Are you being harsh or merely assertive? :-)
I spent a lot of time defending my position on Theistic Evolution. It seems a little disingenuous of you to dismiss it all as verbiage.
Why not give me some reasons why you think Theistic Evolution is valid science?
Could you also tell me whether the books by Ken Miller, Francis Collins, and Simon Conway-Morris qualify as "verbiage" in your mind? I'd like to know whether you are a hypocrite.
Let me clarify one thing about your strawman charge. I'm opposed to people who believe in supernatural beings without having any evidence. Why do you say that's a strawman? I don't understand what you mean when you say that I'm attacking grossly overgeneralized stereotypes. If you believe in superstitions I'm going to try and get you to change our mind. What's so grossly overgeneralized about that?

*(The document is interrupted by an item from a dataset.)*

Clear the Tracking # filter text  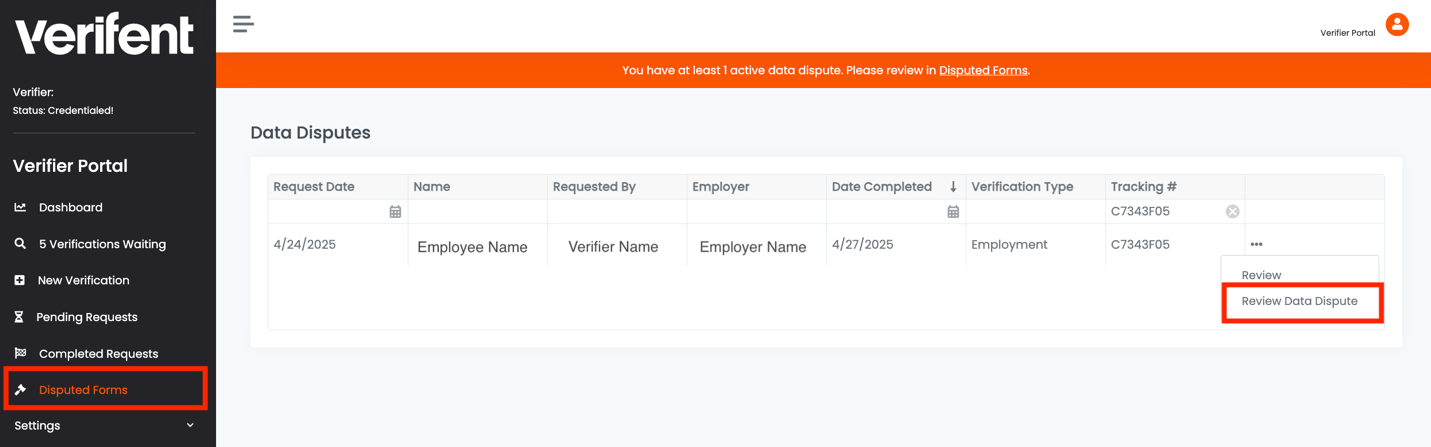[1232, 212]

"Why not give me some reasons why you think Theistic Evolution is valid science?"
ReplyDeleteI smell the trap of a black-or-white fallacy. The trick is that if theistic evolution isn't valid science, it must be invalid science, right? Wrong. My liking for chocolate isn't valid science, either, but that doesn't make it invalid science. Now I am NOT saying that theistic evolution is a taste like a preference for chocolate. My point is that saying that theistic evolution isn't valid science doesn't get you very far, because things that aren't valid science range from things that are totally irrelevant to science to things that are a direct threat to it. You wrote that "nibble at science and undermine its principles." Now do you have any support for that claim or not?
"Could you also tell me whether the books by Ken Miller, Francis Collins, and Simon Conway-Morris qualify as 'verbiage' in your mind? I'd like to know whether you are a hypocrite."

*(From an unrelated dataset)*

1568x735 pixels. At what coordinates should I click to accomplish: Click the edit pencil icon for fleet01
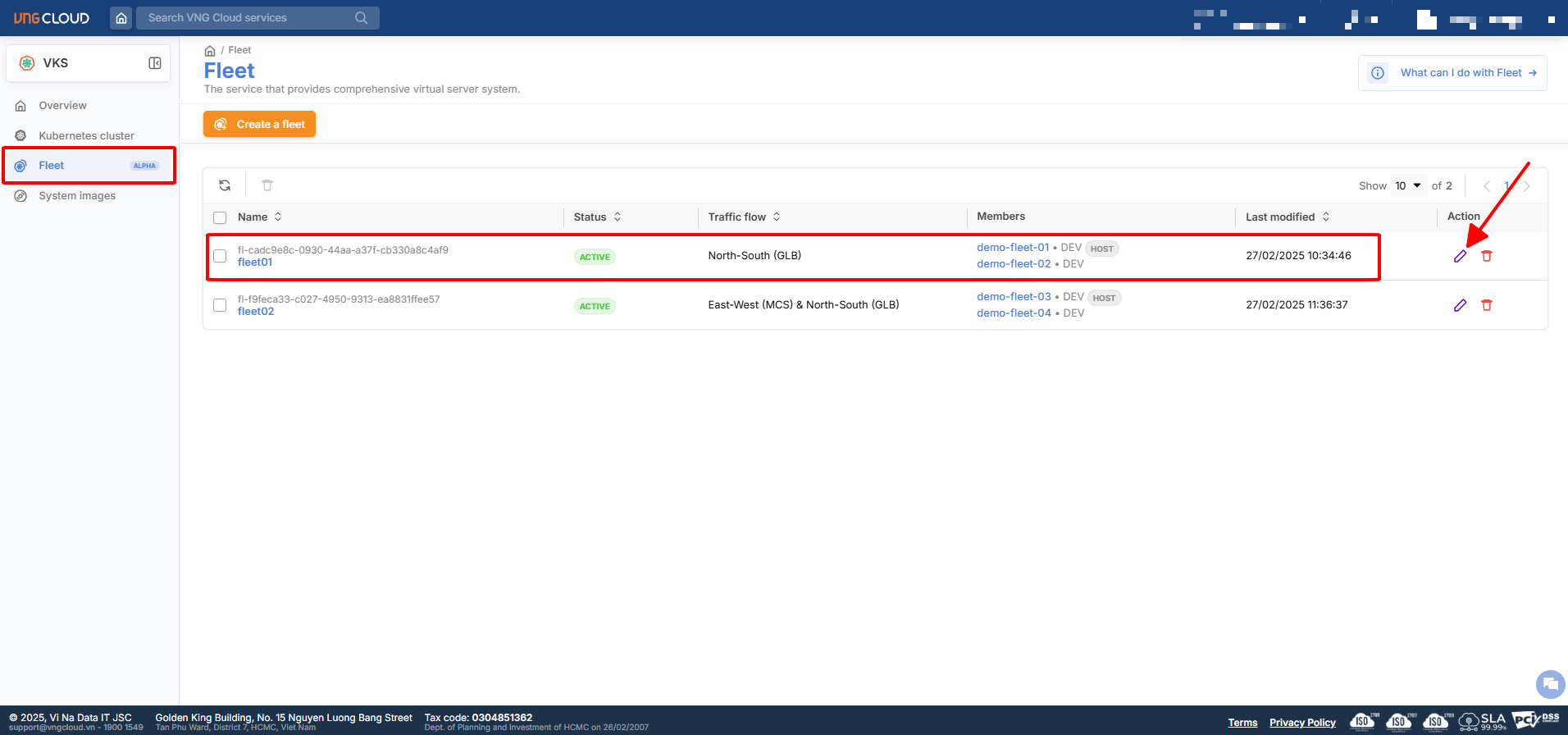[x=1460, y=256]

About the only way I could be a hypocrite is if I had read their books yet did not apply the same standards for calling their books verbiage as I did to your article on theistic evolution. I have not read any of those books, so I am in no position to apply any standards to them, double or otherwise. (Having recently been burned by judging a book by its book reviews alone, I am leery of repeating the same mistake here.)
"I don't understand what you mean when you say that I'm attacking grossly overgeneralized stereotypes."
You are not content to describe the religious as merely having incorrect beliefs, but go on to describe them as deluded, or as having let others do their thinking for them. I suggest that you lurk on the Ship-of-Fools forums for a while. You might find that the religious aren't the rubes that you apparently think they are.
BTW, if it wasn't clear, the gross stereotype to which I was alluding was the idea that the religious were idiots or deluded fools, rather than people who are usually sensible but happen to be mistaken on some matters.